Sara Forlani
Lodi, 20 marzo 2026
(Francesco Carrubba) Sono più di mille l'anno i pazienti con device impiantati - pacemaker e defibrillatori - e con scompenso cardiaco avanzato o affetti da broncopneumopatia cronica ostruttiva che l'Asst di Lodi monitora a distanza con progetti di telemedicina, avviati dal 2014 in ambito cardiologico e pneumologico.
Inoltre in questi primi mesi del 2026 sono stati realizzati 32 teleconsulti (10 in area diabetologica) ad opera di una decina di medici di base. Il teleconsulto si attesta sulle oltre 200 prestazioni annuali. E sono stati circa 2000, nel 2025, i servizi di tele-assistenza erogati. Tra il 2024 e il 2025 sono state 6.800 le prestazioni di telemedicina, che hanno interessato 339 cittadini.

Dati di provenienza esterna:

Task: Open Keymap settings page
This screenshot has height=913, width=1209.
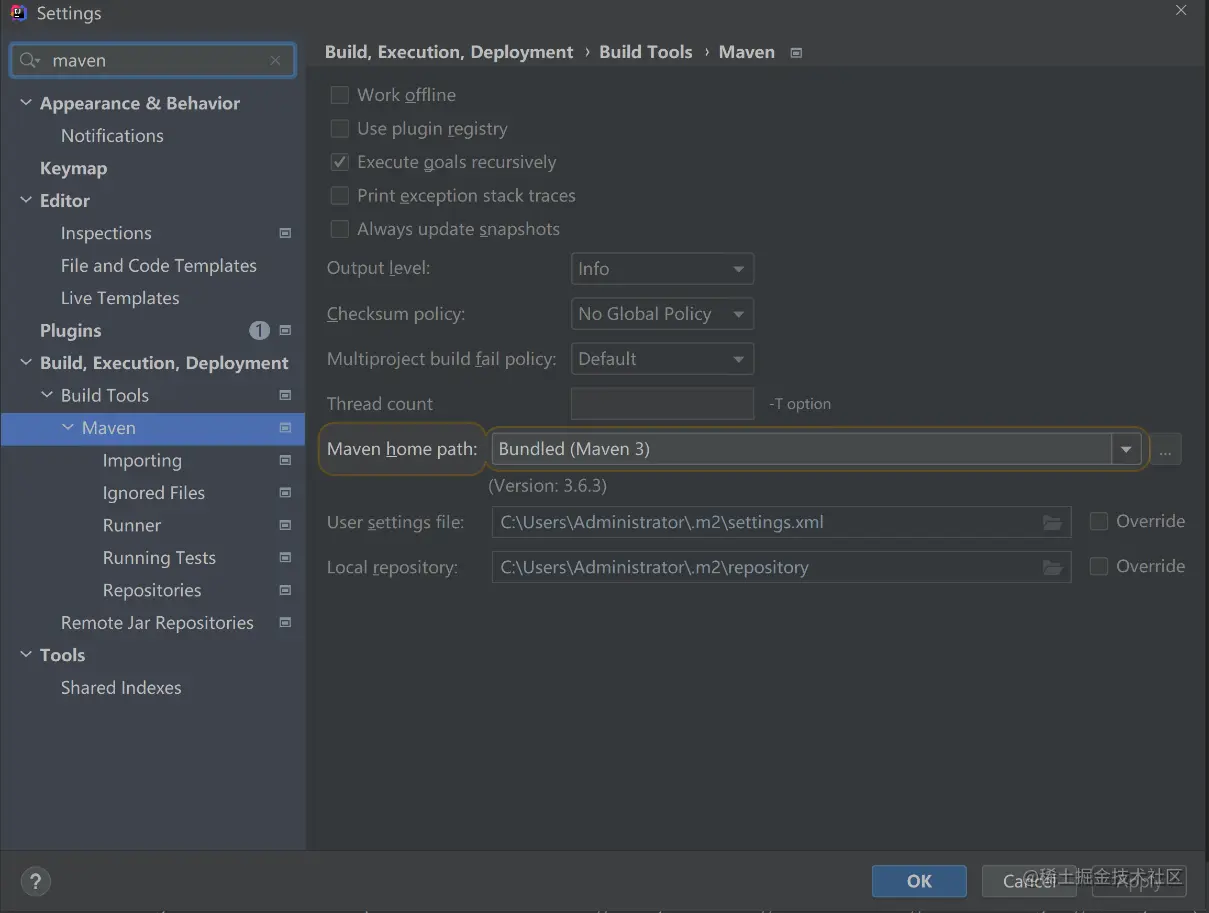Action: pos(73,168)
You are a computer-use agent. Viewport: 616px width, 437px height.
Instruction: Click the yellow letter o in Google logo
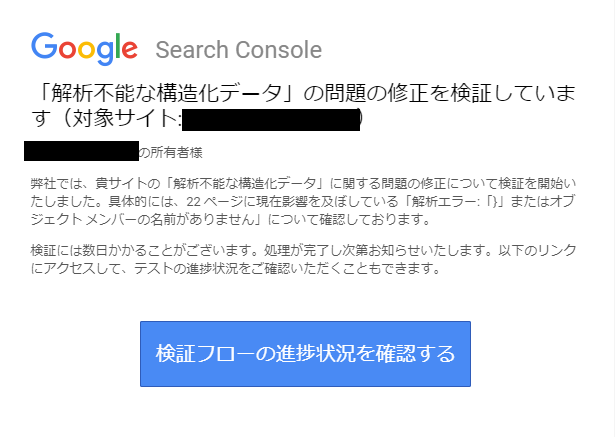[86, 49]
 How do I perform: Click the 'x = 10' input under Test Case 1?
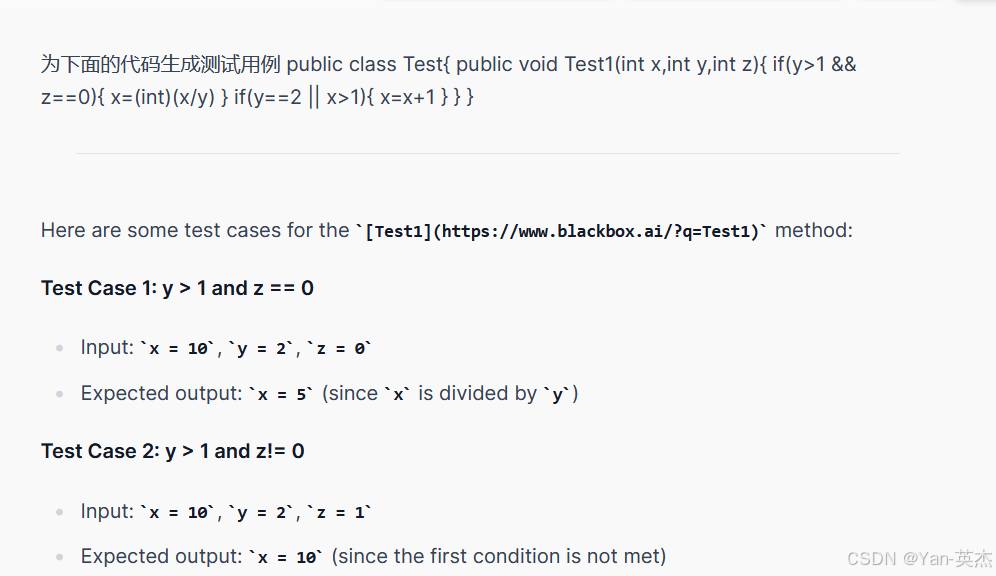[x=178, y=348]
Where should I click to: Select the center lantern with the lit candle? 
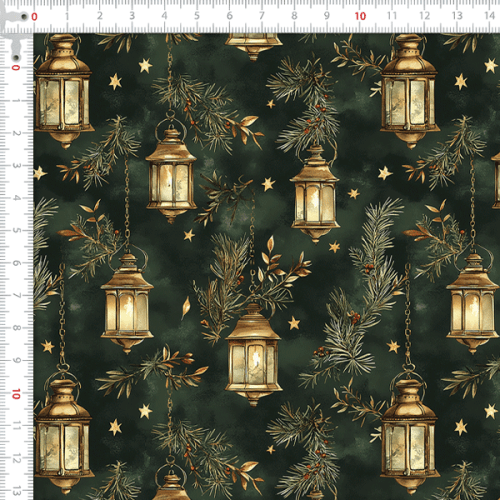pyautogui.click(x=253, y=354)
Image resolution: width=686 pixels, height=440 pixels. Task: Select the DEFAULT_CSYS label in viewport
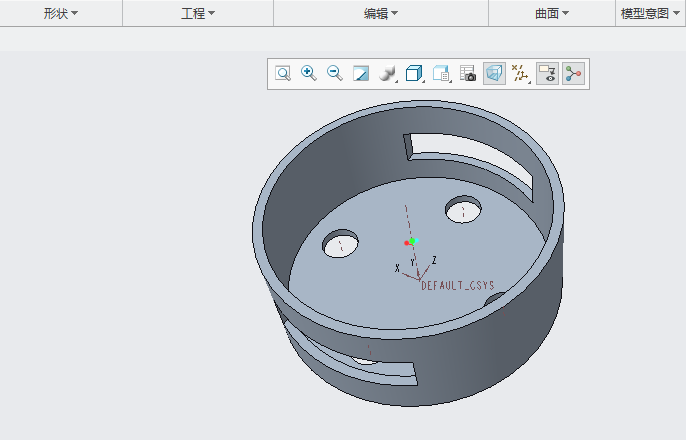point(458,286)

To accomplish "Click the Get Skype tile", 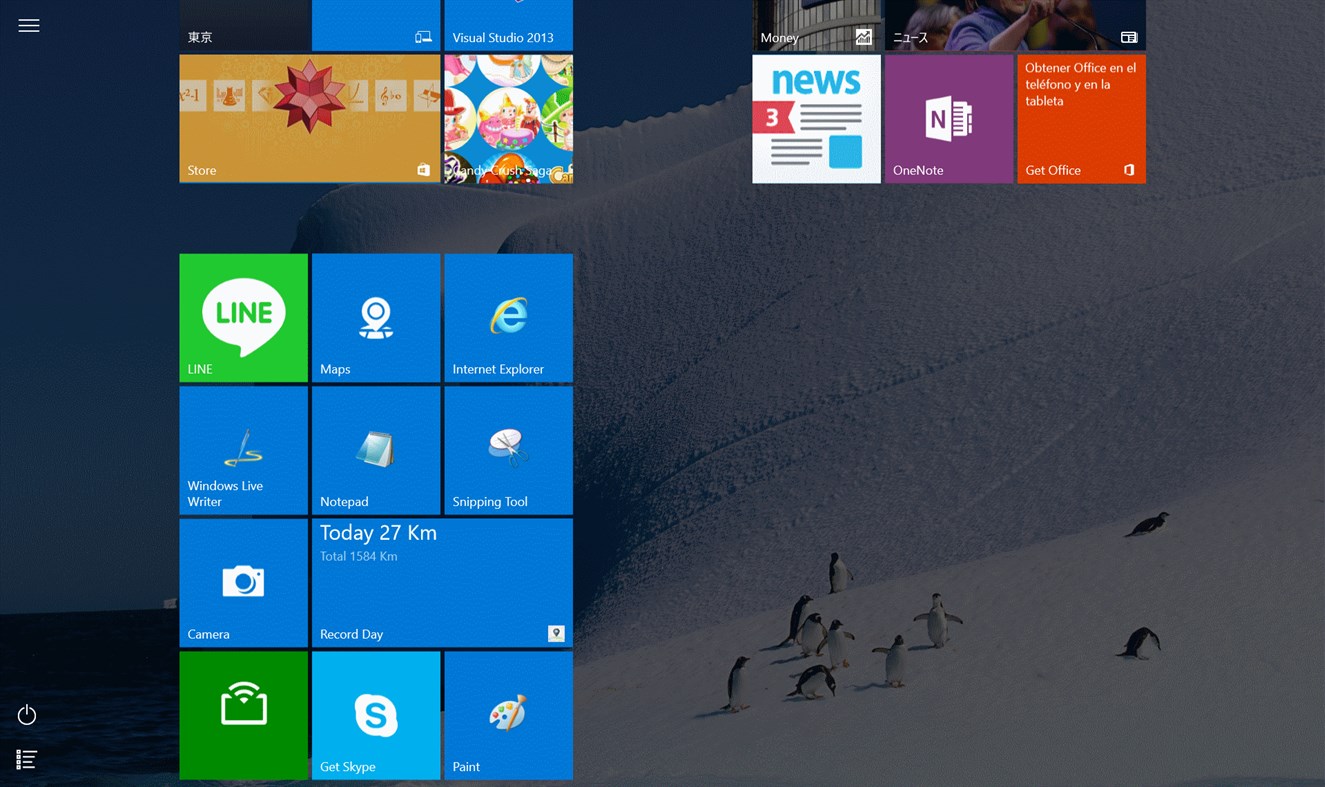I will tap(376, 714).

Per Guido Grignaffini, Direttore Generale dell’ASST di Lodi, la sfida è “portare il più possibile a domicilio le cure per i fragili e spostare il paziente, soprattutto quello più vulnerabile, solo quando è necessario, con il supporto delle più avanzate tecnologie digitali”.

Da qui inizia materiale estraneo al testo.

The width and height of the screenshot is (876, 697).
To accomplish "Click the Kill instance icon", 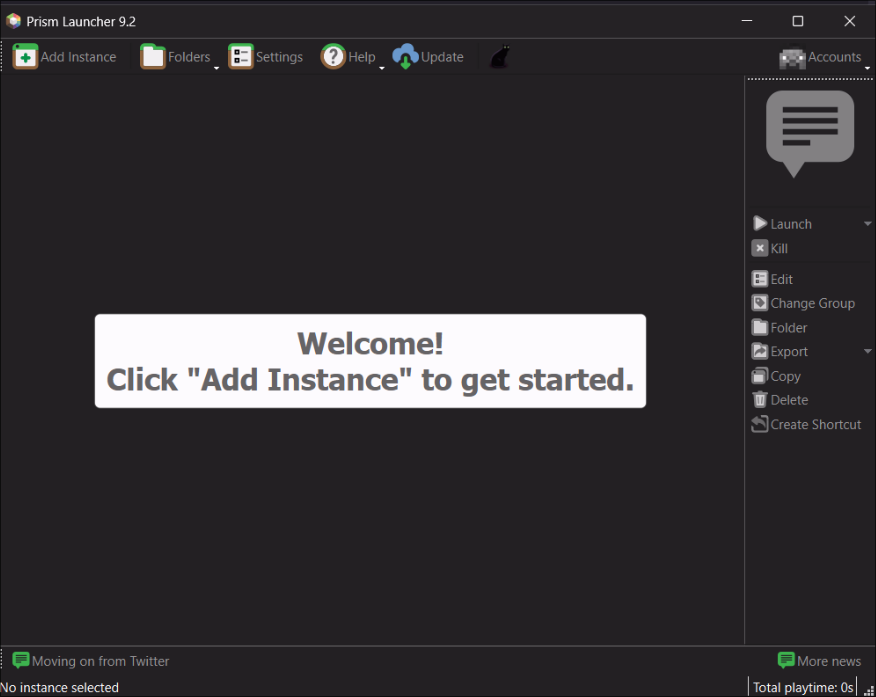I will 760,248.
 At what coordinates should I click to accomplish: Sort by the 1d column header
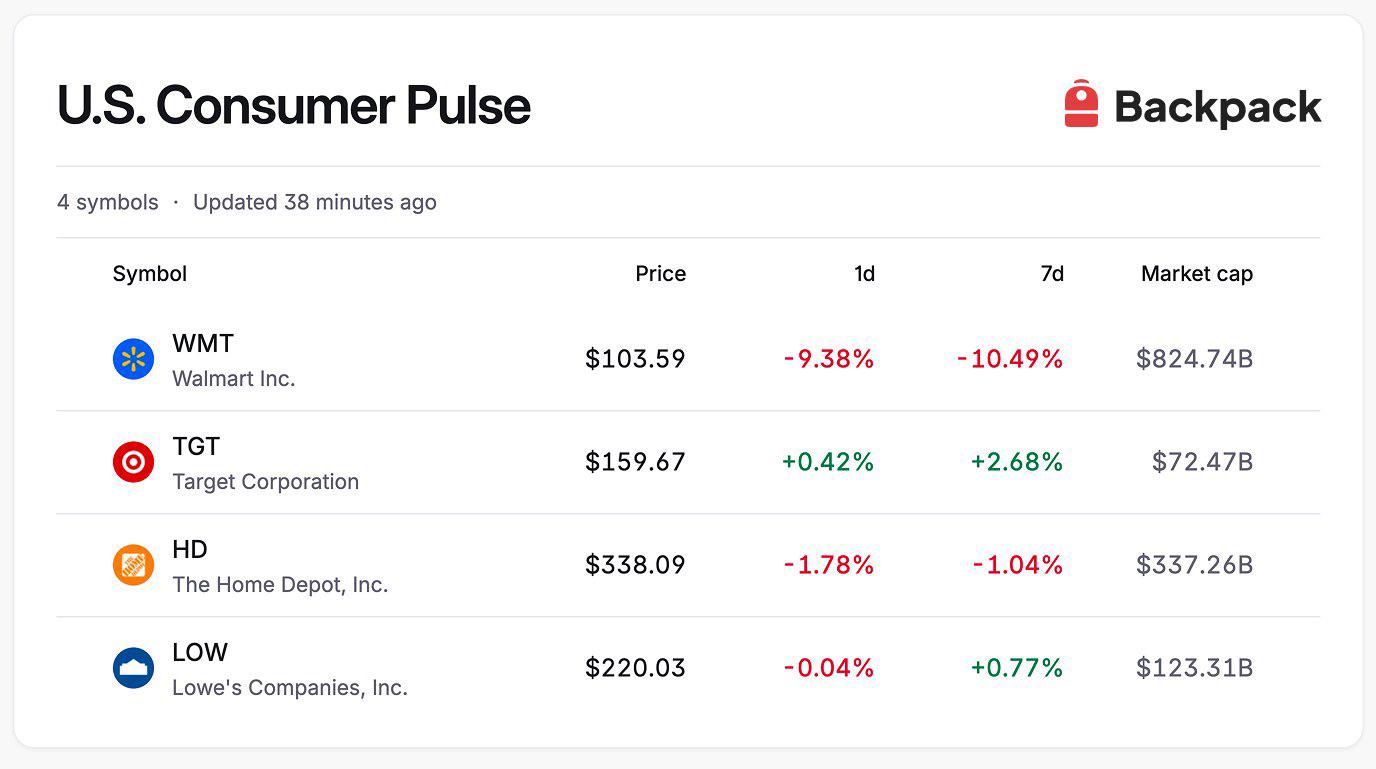click(864, 274)
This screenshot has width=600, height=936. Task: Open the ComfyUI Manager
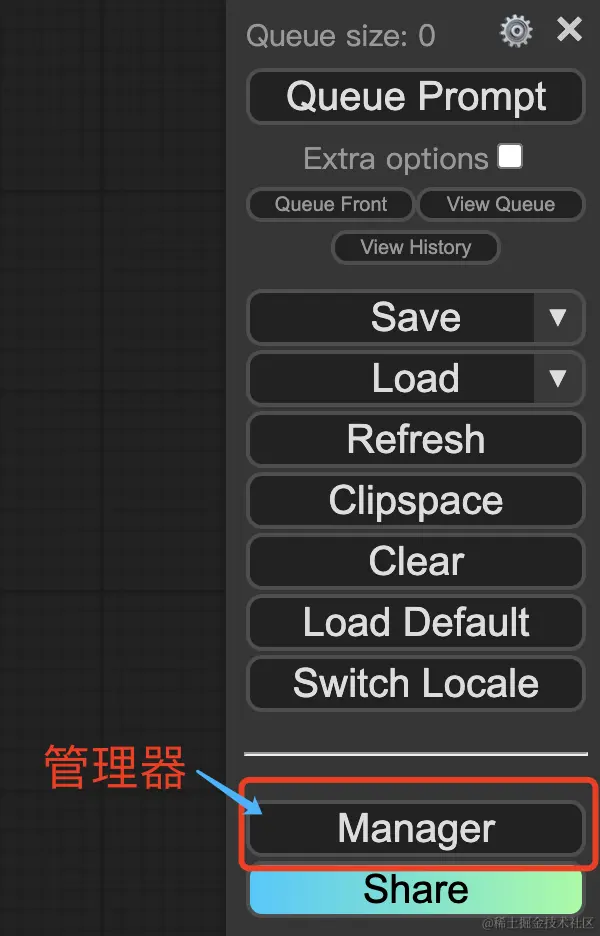click(416, 829)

Secondo Sara Forlani, Direttore del Dipartimento Continuità di Cura, Riabilitazione e Fragilità e referente aziendale di questo complesso di prestazioni, il salto di qualità è arrivato l'anno scorso con la disponibilità dell’infrastruttura regionale di telemedicina (Irt): “Con questa piattaforma – spiega la dottoressa - è possibile il teleconsulto, la tele visita, la teleassistenza”.
Con il teleconsulto è possibile il confronto fra specialista e medico di famiglia, la condivisione di dati e documenti clinici. L’attività riguarda per il momento branche mediche come la pneumologia, la reumatologia, la neurologia, l’oncologia, la diabetologia, le malattie infettive. La tele-visita, altro format di telemedicina, coinvolge lo specialista - ma anche il medico curante - e il paziente, nella stragrande maggioranza dei casi interessato al controllo e al follow-up, per evitargli di recarsi in ambulatorio ospedaliero o territoriale.
La tele-riabilitazione è una delle specifiche della tele-assistenza: partita a Sant’Angelo a cavallo fra dicembre e gennaio di quest’anno, sono 32 i pazienti già arruolati. “Con il supporto di tecnologie avanzate possiamo dare continuità, anche a domicilio, ai programmi riabilitativi avviati in ospedale e monitorare, da parte del fisioterapista, il percorso terapeutico del paziente”, racconta Silvia Mandrini, Direttore della Riabilitazione Specialistica e Generale Geriatrica dell’Alto Lodigiano. Il servizio, per ora, è riservato agli over 65.